EXERCISE INSTRUCTIONS | In the entries below, identify every line with the string "computer" and copy it.

MATERIAL SUPPLIED |
++++++++++
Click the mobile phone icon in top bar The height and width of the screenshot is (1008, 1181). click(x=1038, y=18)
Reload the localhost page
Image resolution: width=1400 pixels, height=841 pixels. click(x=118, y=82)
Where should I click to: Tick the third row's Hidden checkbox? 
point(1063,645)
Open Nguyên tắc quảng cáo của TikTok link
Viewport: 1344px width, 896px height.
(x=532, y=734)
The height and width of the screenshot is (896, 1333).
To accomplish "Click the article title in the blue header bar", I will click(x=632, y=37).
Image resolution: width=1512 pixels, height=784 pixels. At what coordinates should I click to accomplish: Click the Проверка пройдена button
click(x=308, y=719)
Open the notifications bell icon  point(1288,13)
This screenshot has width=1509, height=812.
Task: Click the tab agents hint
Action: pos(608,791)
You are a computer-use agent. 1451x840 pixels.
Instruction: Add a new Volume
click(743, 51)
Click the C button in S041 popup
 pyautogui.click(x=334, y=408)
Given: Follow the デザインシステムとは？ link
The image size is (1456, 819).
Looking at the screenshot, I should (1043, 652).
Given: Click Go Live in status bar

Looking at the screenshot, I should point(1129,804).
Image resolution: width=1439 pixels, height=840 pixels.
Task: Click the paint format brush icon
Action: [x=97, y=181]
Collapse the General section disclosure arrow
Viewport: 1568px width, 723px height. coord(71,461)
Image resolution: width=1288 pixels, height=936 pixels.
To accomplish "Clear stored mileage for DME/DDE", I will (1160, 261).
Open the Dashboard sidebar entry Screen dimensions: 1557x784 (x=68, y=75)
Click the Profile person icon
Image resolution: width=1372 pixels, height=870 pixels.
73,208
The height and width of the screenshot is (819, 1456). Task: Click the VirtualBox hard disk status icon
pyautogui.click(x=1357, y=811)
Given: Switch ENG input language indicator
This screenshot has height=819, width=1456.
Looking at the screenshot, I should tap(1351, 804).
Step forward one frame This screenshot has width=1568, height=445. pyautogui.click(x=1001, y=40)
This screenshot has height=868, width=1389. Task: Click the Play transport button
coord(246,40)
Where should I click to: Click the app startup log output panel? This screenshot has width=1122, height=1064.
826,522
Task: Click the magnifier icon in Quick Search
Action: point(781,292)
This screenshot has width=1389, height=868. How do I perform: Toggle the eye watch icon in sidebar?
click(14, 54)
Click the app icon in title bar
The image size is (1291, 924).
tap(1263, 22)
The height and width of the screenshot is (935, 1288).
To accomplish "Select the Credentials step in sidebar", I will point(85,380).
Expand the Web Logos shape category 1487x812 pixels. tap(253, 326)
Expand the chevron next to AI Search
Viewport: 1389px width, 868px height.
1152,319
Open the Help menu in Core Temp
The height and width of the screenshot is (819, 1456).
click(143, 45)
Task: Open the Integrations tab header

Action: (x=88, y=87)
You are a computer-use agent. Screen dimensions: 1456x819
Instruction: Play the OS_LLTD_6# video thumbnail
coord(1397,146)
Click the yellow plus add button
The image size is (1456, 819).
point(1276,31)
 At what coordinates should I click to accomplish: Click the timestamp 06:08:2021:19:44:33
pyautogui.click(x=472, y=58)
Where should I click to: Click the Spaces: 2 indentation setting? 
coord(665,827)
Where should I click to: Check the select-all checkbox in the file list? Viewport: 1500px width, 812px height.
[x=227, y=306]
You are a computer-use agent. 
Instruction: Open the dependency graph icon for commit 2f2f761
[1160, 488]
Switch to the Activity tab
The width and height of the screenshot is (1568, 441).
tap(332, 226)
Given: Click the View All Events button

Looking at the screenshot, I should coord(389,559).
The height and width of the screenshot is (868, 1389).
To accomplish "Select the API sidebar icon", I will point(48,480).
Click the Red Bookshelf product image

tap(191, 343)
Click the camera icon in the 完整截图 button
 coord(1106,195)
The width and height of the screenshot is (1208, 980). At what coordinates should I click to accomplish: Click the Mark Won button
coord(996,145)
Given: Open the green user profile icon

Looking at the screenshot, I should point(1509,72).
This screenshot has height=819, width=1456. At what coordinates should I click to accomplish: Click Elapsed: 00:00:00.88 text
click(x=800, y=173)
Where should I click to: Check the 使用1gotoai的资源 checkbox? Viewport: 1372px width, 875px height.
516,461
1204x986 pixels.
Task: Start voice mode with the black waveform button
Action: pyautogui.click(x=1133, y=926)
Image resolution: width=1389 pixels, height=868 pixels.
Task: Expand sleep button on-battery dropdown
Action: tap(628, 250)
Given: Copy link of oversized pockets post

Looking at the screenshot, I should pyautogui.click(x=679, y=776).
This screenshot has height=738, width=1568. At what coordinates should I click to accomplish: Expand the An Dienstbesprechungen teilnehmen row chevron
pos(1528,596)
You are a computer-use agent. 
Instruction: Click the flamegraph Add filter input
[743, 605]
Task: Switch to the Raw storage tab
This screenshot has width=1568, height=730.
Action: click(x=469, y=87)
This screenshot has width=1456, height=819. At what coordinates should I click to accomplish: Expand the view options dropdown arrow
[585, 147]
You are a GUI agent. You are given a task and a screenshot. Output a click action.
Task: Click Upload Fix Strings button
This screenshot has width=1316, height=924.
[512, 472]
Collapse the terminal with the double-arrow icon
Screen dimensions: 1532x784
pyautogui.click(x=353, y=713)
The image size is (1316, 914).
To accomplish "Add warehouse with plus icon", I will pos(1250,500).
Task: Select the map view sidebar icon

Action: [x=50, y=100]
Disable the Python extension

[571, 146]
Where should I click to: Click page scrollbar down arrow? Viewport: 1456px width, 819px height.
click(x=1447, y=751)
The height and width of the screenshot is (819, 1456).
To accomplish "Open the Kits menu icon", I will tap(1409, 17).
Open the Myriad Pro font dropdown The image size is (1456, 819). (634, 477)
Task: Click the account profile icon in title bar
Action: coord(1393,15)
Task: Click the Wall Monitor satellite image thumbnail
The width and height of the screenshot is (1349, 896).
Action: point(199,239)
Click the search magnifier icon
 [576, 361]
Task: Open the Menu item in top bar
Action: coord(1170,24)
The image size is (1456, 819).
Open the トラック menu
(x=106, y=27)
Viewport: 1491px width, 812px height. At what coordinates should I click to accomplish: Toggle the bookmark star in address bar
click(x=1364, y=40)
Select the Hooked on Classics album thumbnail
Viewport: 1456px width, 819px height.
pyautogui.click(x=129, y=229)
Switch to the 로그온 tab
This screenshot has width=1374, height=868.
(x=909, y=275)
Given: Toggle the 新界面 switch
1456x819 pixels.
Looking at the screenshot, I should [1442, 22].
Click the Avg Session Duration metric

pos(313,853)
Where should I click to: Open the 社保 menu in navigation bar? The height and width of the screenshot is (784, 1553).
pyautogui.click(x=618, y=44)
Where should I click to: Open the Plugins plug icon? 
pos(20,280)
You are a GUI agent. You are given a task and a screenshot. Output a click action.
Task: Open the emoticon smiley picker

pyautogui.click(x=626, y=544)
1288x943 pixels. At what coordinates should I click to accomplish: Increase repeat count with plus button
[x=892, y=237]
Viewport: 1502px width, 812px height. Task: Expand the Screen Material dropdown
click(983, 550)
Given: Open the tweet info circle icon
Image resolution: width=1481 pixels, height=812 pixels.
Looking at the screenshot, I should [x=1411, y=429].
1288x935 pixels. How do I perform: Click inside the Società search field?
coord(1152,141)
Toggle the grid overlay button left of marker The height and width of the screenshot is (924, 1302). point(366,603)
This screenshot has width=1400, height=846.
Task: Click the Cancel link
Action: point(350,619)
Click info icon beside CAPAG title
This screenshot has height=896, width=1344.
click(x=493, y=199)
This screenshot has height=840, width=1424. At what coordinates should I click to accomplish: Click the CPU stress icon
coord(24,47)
++++++++++
WRITTEN RESPONSE |
You are a computer-use agent. 1451x840 pixels.
You are a computer-use agent. Screen dimensions: 1456x819
You are a computer-use agent. 
You are a computer-use agent. 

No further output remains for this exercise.